§ What you have to do
From the entries below, write out exactly the lines between the line holding "Click the Sähkölaite name input field" and the line holding "This screenshot has height=436, width=776.", inclusive, excluding any pictures.

§ Input material

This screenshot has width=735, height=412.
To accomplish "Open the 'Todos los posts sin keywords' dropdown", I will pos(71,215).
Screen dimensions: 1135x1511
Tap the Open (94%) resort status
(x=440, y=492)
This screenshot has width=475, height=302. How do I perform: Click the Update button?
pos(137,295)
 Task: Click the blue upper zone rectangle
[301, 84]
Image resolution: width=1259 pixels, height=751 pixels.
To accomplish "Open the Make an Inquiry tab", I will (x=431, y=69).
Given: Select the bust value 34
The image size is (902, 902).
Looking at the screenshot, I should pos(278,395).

==

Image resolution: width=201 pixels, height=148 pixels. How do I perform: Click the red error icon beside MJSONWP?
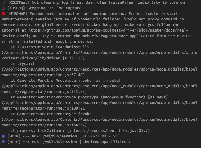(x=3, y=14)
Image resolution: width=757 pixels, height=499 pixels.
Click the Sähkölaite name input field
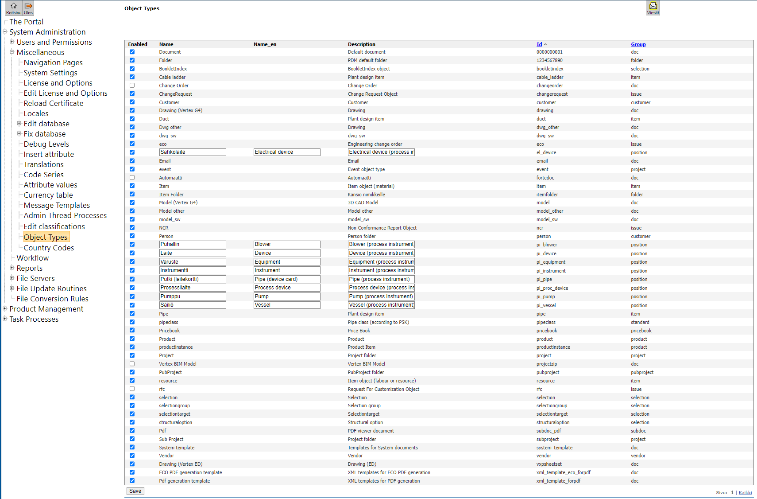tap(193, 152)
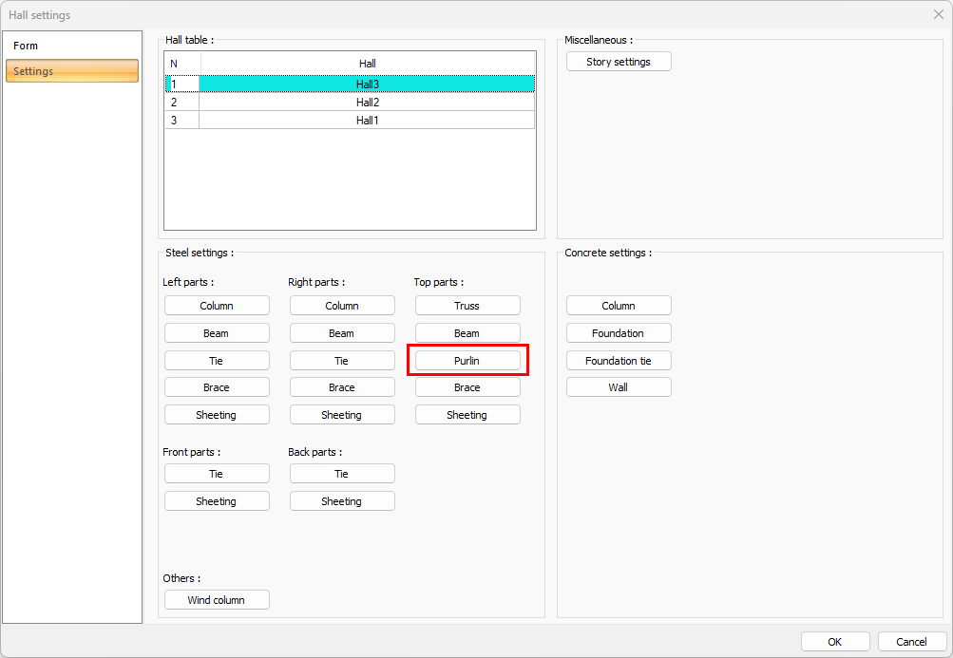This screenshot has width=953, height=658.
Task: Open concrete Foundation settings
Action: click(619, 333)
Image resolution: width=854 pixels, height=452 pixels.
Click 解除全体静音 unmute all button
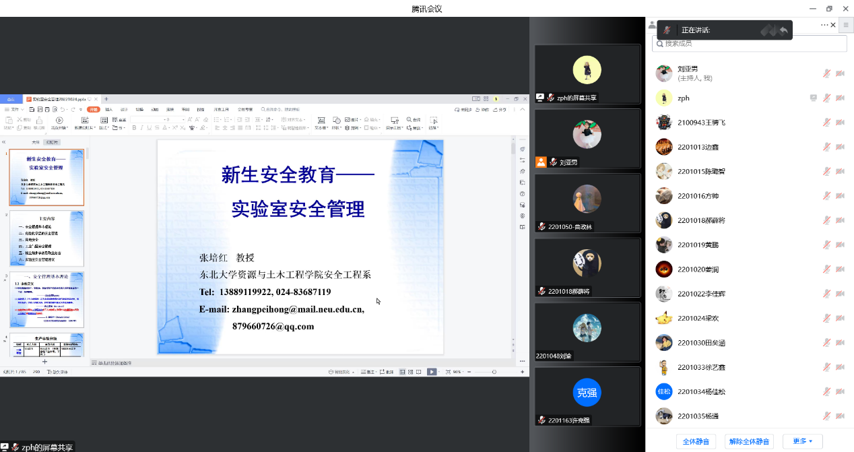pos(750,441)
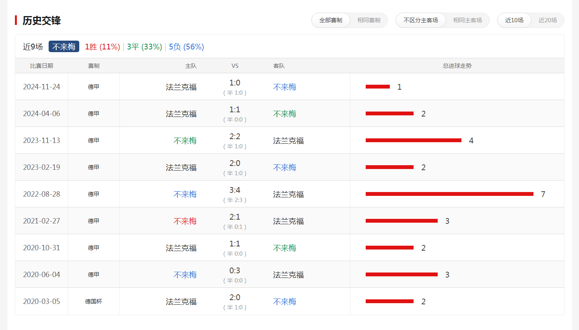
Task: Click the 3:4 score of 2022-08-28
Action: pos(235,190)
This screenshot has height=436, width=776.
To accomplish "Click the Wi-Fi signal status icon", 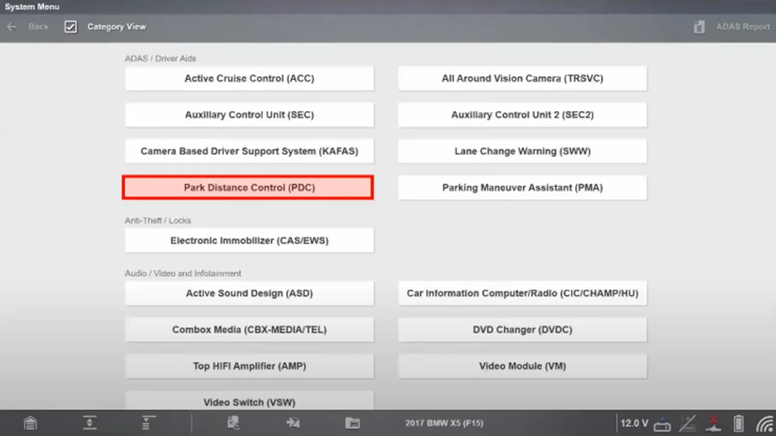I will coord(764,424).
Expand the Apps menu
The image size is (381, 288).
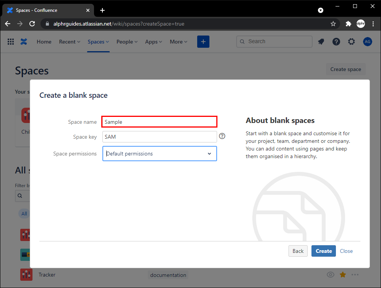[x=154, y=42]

---

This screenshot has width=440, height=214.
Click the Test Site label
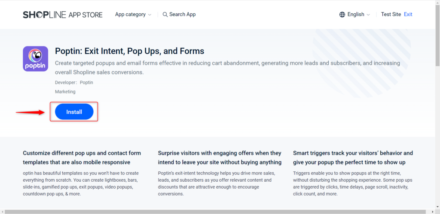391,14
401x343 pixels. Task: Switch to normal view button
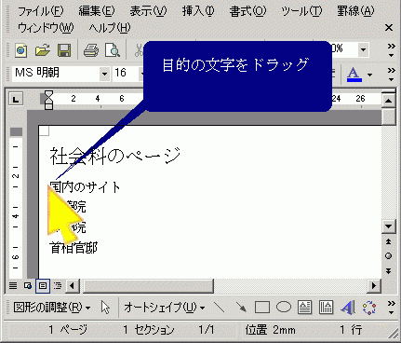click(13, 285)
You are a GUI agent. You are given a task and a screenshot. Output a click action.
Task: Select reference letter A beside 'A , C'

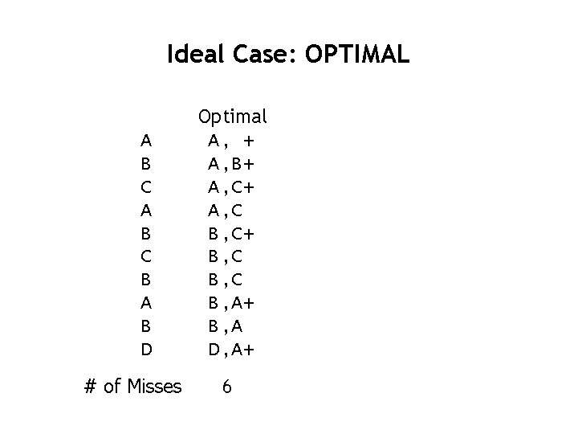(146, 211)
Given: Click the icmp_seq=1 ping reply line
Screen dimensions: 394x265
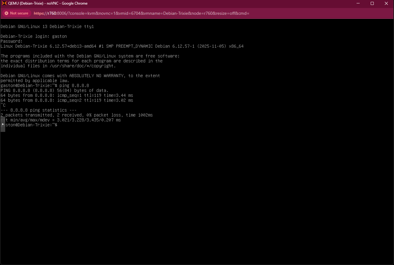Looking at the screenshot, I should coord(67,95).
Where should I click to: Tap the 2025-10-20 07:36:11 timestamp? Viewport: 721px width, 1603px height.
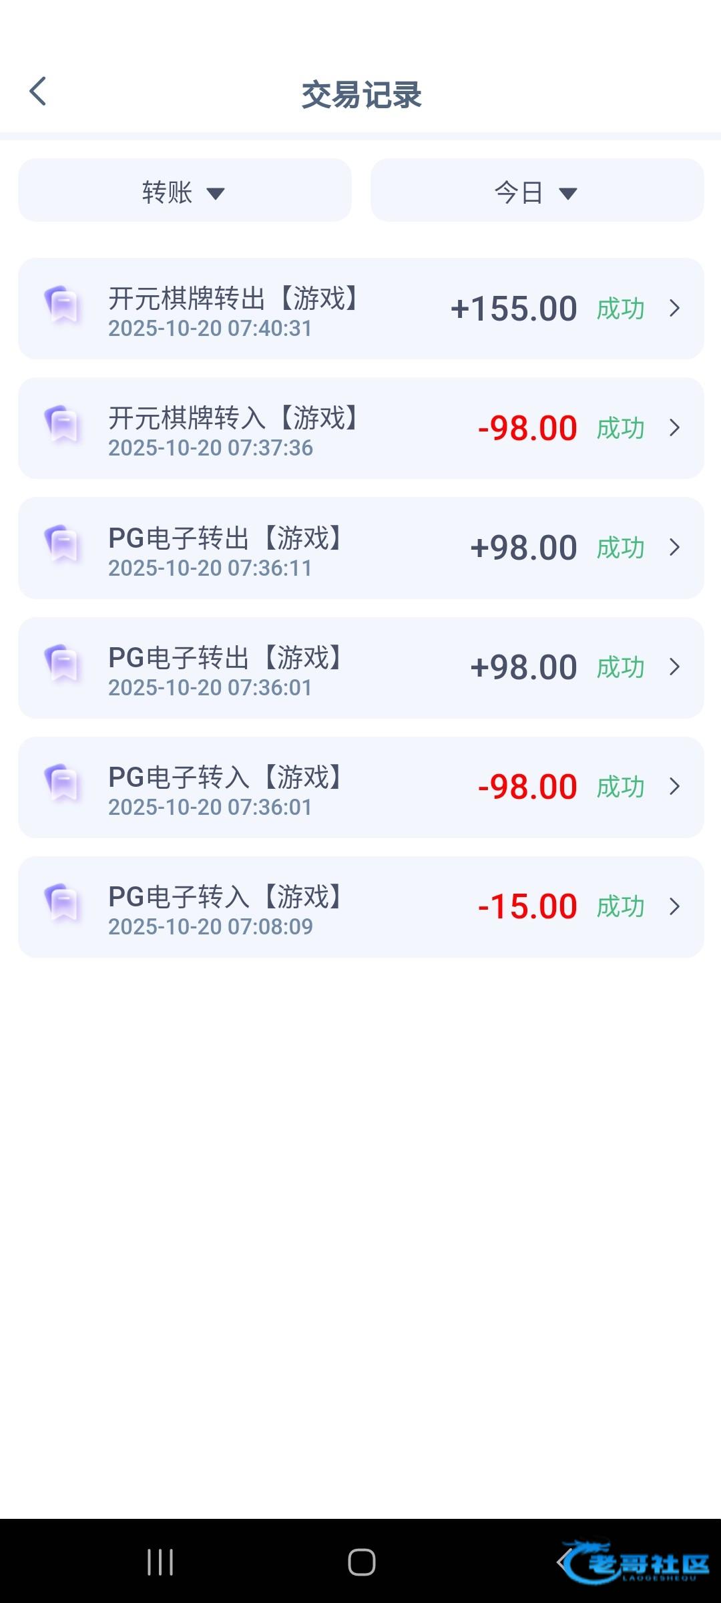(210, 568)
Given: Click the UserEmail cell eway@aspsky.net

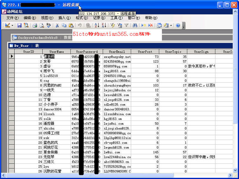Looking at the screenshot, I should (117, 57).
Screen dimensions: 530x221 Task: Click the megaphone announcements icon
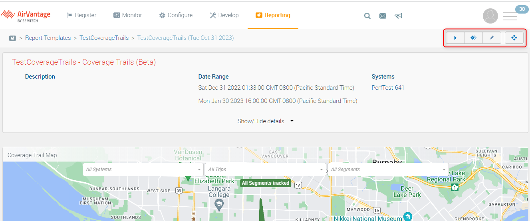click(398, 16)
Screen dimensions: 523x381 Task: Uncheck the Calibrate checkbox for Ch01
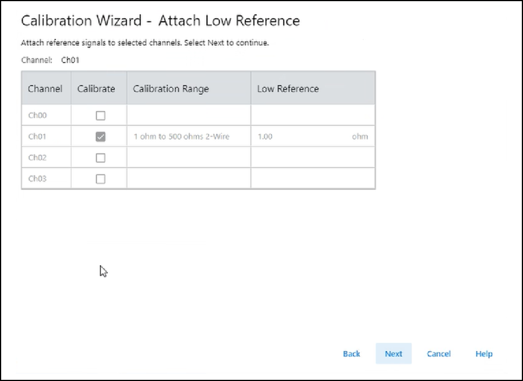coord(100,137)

§ Exercise result
Click the Sähkölaite name input field
tap(193, 152)
This screenshot has width=953, height=658.
Task: Open concrete Foundation settings
Action: click(619, 333)
Image resolution: width=854 pixels, height=452 pixels.
Click 解除全体静音 unmute all button
pos(750,441)
Task: Click the 3:4 score of 2022-08-28
Action: pos(235,190)
This screenshot has height=436, width=776.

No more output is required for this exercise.